Problem 1:
Answer these questions using the text about Elon Musk:
(a) In what year and in which city was Musk born?
(b) Which company acquired Zip2, and for what price?
(c) What company did X.com merge with?
Problem 2: Please carry on the text about Elon Musk, starting after its final sentence.
___ Source text
Over the last few weeks, America has somehow had even more exposure to Elon Musk than usual thanks to his new role as, apparently, our nation’s unelected co-President.
Musk, the richest man in the world, is widely considered a genius, a modern-day Nikola Tesla furiously driven to invent electric cars, artificial intelligence, rocket ships, and dozens upon dozens of neglected offspring.
I will be the first to admit that Elon Musk is a very good businessman who had the good fortune to inherit a great deal of money and the good timing to invest it in the right places at the right time. But he is not a Nikola Tesla nor a Thomas Edison. He’s more of a Thomas Midgley Jr., the man who gifted the world leaded gasoline and chlorofluorocarbons and then died when he became strangled in the invention he used to get himself out of bed.
To explain, let’s make like a line of ketamine and take a brief journey through Elon Musk.
Born in 1971 in Pretoria, South Africa, Musk began his business career in 1995 when he cofounded the Global Link Information Network with his brother Kimball and a man named Greg Kouri. The company was later renamed Zip2. The three worked out of a rented office in Palo Alto and Musk spent a great deal of time coding the website, which was essentially an online city guide that provided maps and lists of area businesses. I won’t get into the backstory of how he got from Pretoria to Palo Alto, but according to his brother Kimball, they were working in our country as illegal immigrants at the time.
Zip2 obtained contracts with a couple of major newspapers and was ultimately acquired by Compaq for $307 million in 1999. The capital from the sale allowed Musk to co-found X.com, an online financial services and e-mail payment company. You might hear people claim that Musk invented PayPal; this is not true. However, X.com saw some success and ultimately merged with Confinity, which owned and operated PayPal. PayPal was the more popular online payment system and the merger was intended to eliminate potential competition from X.com.
______
___ Given records
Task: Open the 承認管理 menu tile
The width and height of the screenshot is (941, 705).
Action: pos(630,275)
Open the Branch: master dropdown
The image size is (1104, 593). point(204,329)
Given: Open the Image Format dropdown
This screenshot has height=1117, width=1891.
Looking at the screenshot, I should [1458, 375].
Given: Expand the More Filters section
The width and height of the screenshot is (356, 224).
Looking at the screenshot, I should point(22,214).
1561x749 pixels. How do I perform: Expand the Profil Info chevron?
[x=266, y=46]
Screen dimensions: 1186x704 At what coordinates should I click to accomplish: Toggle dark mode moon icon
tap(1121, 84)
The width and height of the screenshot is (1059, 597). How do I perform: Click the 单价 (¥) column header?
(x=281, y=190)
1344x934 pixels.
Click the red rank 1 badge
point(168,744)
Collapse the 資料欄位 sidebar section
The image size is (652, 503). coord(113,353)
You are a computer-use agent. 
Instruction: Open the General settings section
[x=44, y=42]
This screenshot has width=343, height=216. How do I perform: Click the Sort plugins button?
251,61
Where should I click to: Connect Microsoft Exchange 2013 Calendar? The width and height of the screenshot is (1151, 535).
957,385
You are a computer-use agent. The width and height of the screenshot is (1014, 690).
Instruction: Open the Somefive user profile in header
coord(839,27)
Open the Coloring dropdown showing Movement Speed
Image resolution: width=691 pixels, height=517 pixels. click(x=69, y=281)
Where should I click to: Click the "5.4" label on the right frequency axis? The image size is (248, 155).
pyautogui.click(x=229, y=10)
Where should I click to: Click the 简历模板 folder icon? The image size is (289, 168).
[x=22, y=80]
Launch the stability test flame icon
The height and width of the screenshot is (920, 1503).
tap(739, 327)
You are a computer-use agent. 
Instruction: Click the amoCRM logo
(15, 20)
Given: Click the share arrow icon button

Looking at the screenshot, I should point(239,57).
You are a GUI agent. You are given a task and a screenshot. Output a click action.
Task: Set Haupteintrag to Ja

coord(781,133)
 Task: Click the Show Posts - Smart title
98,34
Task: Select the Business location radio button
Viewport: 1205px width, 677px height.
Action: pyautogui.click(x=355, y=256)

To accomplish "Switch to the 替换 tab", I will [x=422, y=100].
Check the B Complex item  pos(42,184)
______
Written response 1:
(a) 1971, in Pretoria, South Africa
(b) Compaq, for $307 million
(c) Confinity

Written response 2:
In 2002, eBay acquired PayPal and Musk received $176 million in the deal, which he was able to use as capital to fund his other ventures. He invested $100 million of his own money to create SpaceX in 2002. After a few setbacks and a few major wins, SpaceX began receiving the massive government contracts that have kept it afloat ever since.
What of Tesla Motors? Musk didn’t found it; it was founded by Martin Eberhard and Marc Tarpenning in 2003. Musk invested heavily in the company and eventually bought his way into a leadership position in 2008, whereupon he became CEO and “product architect.”
There are a few other companies Musk has founded, such as The Boring Company, which is intended to construct massive tunnels, and Neuralink, which is intended to create man-made horrors beyond our comprehension. But if I may editorialize a bit, here’s Elon Musk’s basic career trajectory:
- Create some early web-based map software and an early online banking company. These achievements are nothing to sneeze at and likely represent the last time Musk actually did hard work largely by himself.
- Have the good fortune to create these companies during the height of the dot com bubble, when you could write “waffles.com” on a cocktail napkin and sell the idea to a cocaine-addled tech bro for $500 million.
- Use the money from selling his early companies to either invest heavily in an existing company and become the face of it or create a new company and hire competent staff to manage the day to day operations of it.
My point here is that Musk is — depending on how charitable you’re feeling — either a brilliant businessman or the world’s most successful gambler. But he is not designing electric motors for Tesla, or figuring out how to make a more efficient rocket engine, or personally soldering wires into a monkey’s brain over at Neuralink. He’s an inventor in the same way as the late Steve Jobs; he can tell a bunch of people in his employ what he wants a product to do, and then they have to figure out how to do it.
It’s a good thing that Musk isn’t more hands-on considering that when he went all-in on a pet project at Tesla, the end result was the CyberTruck, an uninsurable boat anchor with the reliability of a second-hand Yugo. And I say that as someone who likes electric vehicles.
Honestly, it’s easy to prove that Musk doesn’t do much of anything at the companies he oversees. There’s absolutely no way that a single human being could run about seven different companies while also being glued to Twitter all day. Sure, he’s freed up a lot of time by being an absent father to his 12 children, but still, there just aren’t enough hours in the day.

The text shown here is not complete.